The keyword def is always used at the beginning of a function definition. This is followed by the name of the function and the function’s arguments (listed as arg1, arg2, … above) in parentheses. Arguments are input values that the function needs to perform a task.
Now it's time to create your own functions. Try the following. Feel free to modify the functions to create your own.
python> def juliet(message): setVoice('English-US Female') speak(message) python> def romeo(message): setVoice('English-US Male') speak(message)
Note that you may need to press the TAB key to get speak() command to line up with setVoice(). Also, you need to press the ENTER key after speak() twice, to get back to the Python prompt.
Now that you have defined these functions, you can use them. Here is a mini play starring Romeo and Juliet:
python> juliet("Hey Ro, where have you been?") Ok python> romeo("Hey J, I was chillin") Ok
Creating Python Modules
One problem with defining functions interactively at the Calico Python prompt like this is that the definitions go away when we quit Calico. If we want to use them again in the future, we have to retype them. Python allows you to create modules or files that contain your function definitions and other commands. This file is saved on a disk so that it can be used over and over again.

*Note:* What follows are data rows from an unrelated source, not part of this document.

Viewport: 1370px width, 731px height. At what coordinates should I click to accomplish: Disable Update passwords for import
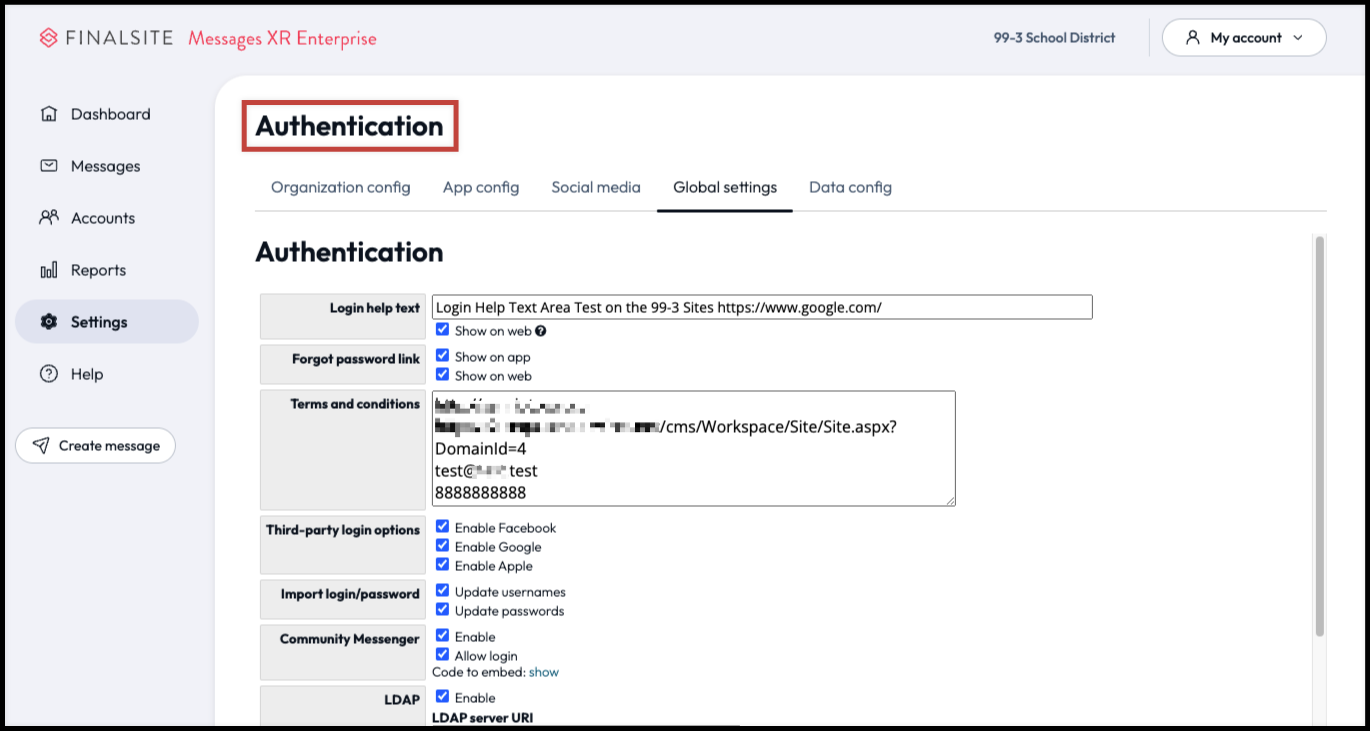point(443,608)
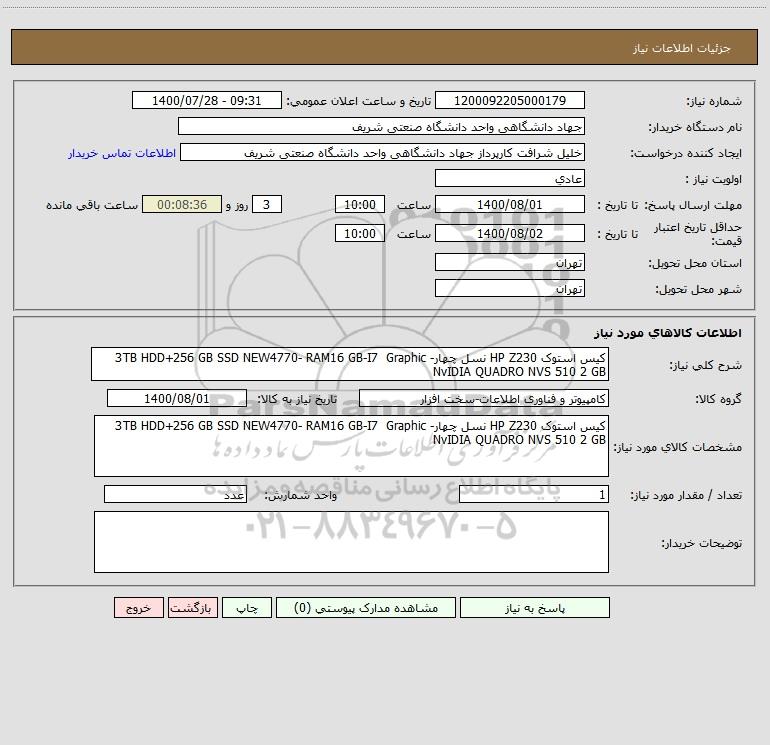Open اطلاعات تماس خریدار link
The width and height of the screenshot is (770, 745).
click(x=122, y=153)
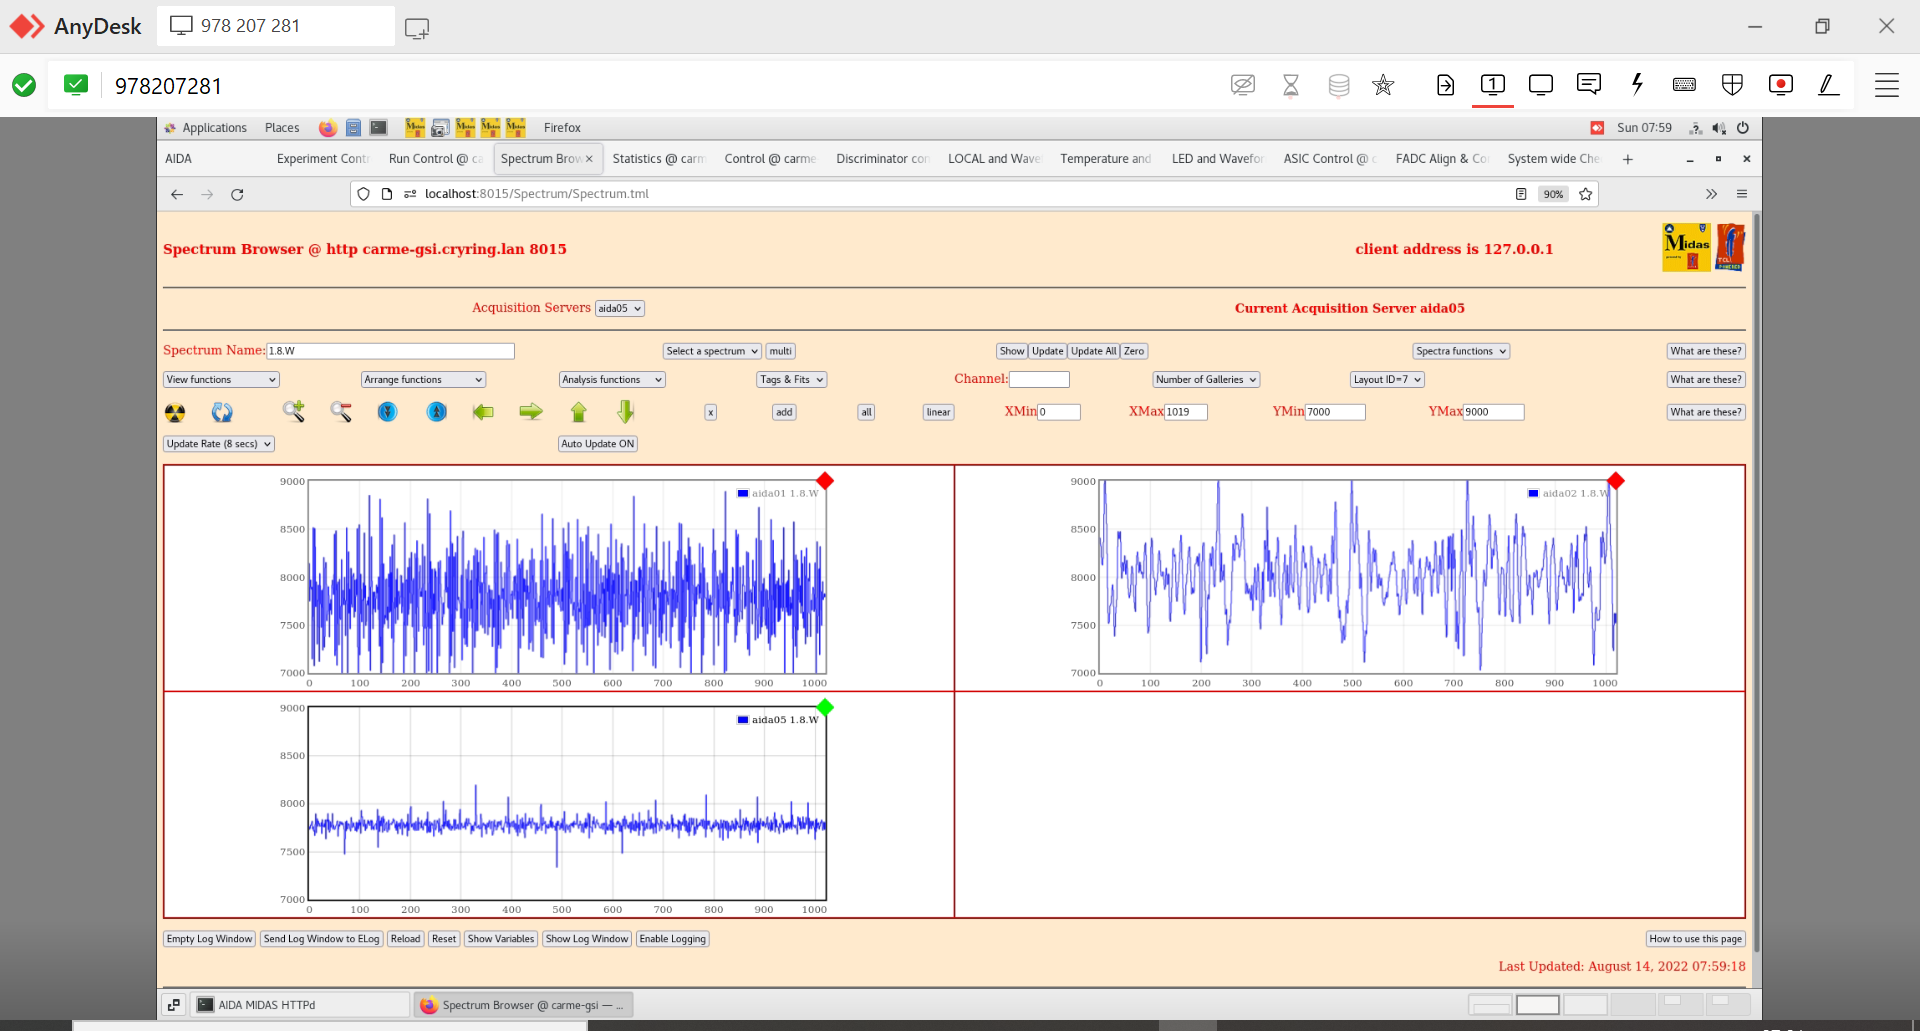Viewport: 1920px width, 1031px height.
Task: Click the green up arrow icon
Action: pyautogui.click(x=579, y=412)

A module is just a text file that you can create in any text editor such as Notepad (but not Microsoft Word, as that is a word processor, at least by default). Python files must be saved with a ‘.py’ extension so that the computer knows it is a python module. Let’s illustrate the use of a module by creating our own and running it.

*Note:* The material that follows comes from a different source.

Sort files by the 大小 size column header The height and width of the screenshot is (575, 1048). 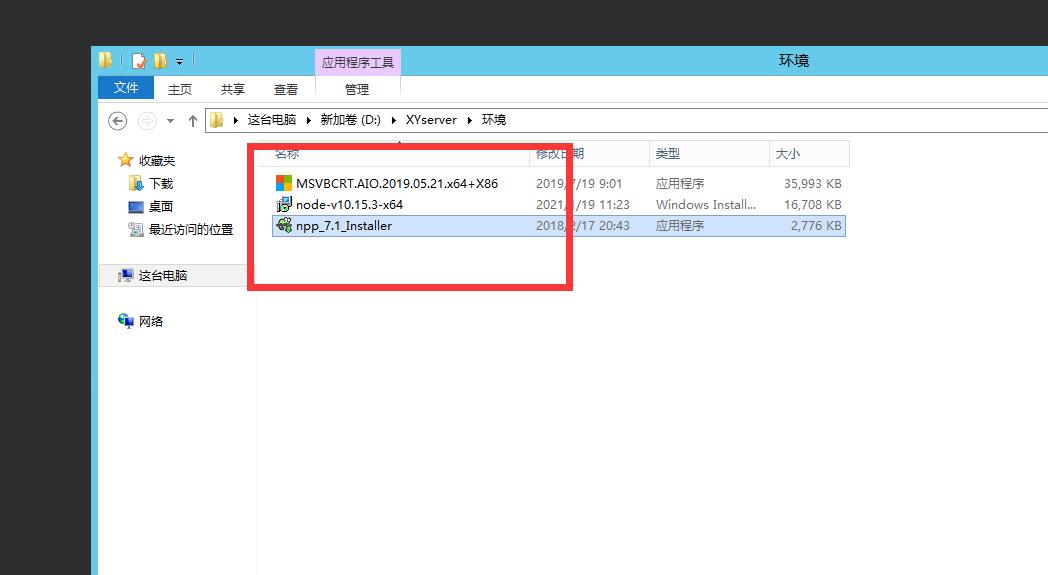(x=787, y=154)
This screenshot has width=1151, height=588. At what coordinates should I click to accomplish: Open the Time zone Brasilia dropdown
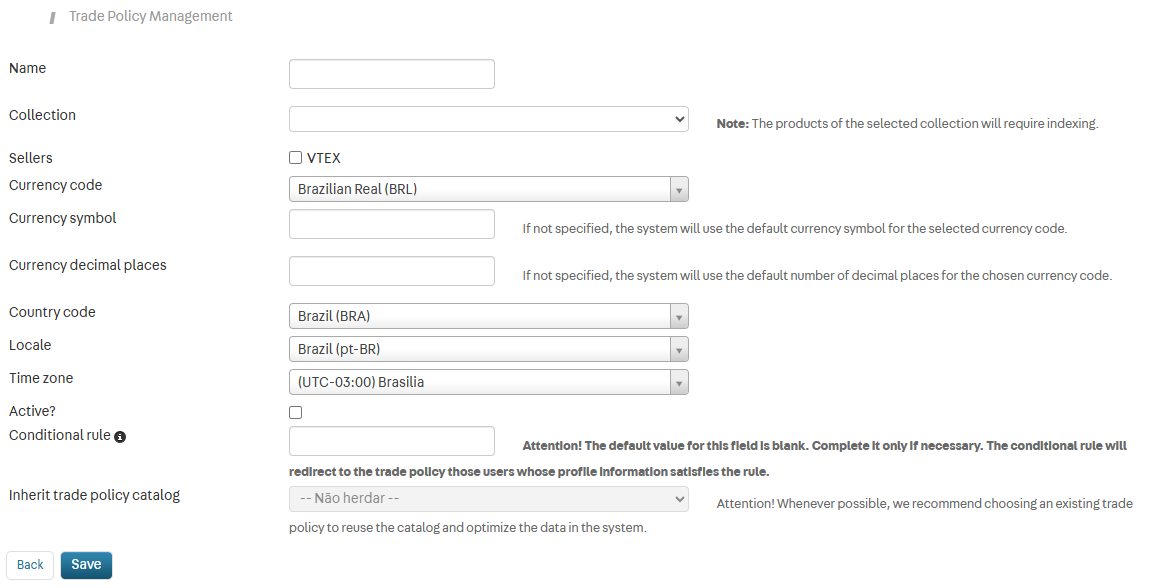tap(489, 382)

You can put "comments" in a Python program, or module, by putting a pound-sign (#) on a line. Anything after the pound-sign is a message from you to other humans, not to Python.
You can open up python’s editor in Calico by going to the menu item File > New Python Script. Copy and paste the functions you have written into a new file and save it. You should add the '.py' extension to your file name when saving it. This tells the computer that it is a python file. Your module should look something like this:
#File: miniPlay.py #Author: Sarah Reddington #Description: a mini play/conversation between Romeo and Juliet from Myro import * def juliet(message): setVoice('English-US Female') speak(message) def romeo(message): setVoice('English-US Male') speak(message) # Calling the functions: juliet("Hey Ro, where have you been?") romeo("Hey J, I was chillin")
Running a Python Module
To run a python module from the Calico Editor go to Script > Apply in your menu options.

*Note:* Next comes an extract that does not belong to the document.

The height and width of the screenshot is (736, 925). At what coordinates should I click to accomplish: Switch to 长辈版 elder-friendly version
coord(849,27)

- Playing With Voices: Using the voice function, write a Python module that is an "audio play" in which your computer will "read" it. Your "play" should be a 1.5 minute reading of anything that has dialogue. Your "play" should have at least two characters. You may create your own dialogue, or use other sources (e.g., Shakespeare, lyrics, movie scripts, etc.).
- Initial Reactions: How did you find the first lab? Was it manageable or overwhelming? How did you enjoy the topic? You can write or type your initial reactions at the end of your Python play module.
- Submit Your Module: When you are finished, print out a copy of the module you wrote and submit it to me next Monday.